--- EXERCISE AIM ---
Convert every line of the items below into a row of a Markdown table with two columns, No. and Entry. Leave out any blank lines.

--- PROVIDED DATA ---
______________________________

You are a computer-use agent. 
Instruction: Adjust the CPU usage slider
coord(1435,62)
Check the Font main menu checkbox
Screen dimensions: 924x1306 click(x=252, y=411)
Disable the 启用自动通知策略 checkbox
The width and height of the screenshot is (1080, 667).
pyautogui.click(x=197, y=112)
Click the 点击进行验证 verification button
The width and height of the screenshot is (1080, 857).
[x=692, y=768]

______________________________

--- FULL OUTPUT ---
| No. | Entry |
|---|---|
| 1 | You are a computer-use agent.  |
| 2 | Instruction: Adjust the CPU usage slider |
| 3 | coord(1435,62) |
| 4 | Check the Font main menu checkbox |
| 5 | Screen dimensions: 924x1306 click(x=252, y=411) |
| 6 | Disable the 启用自动通知策略 checkbox |
| 7 | The width and height of the screenshot is (1080, 667). |
| 8 | pyautogui.click(x=197, y=112) |
| 9 | Click the 点击进行验证 verification button |
| 10 | The width and height of the screenshot is (1080, 857). |
| 11 | [x=692, y=768] |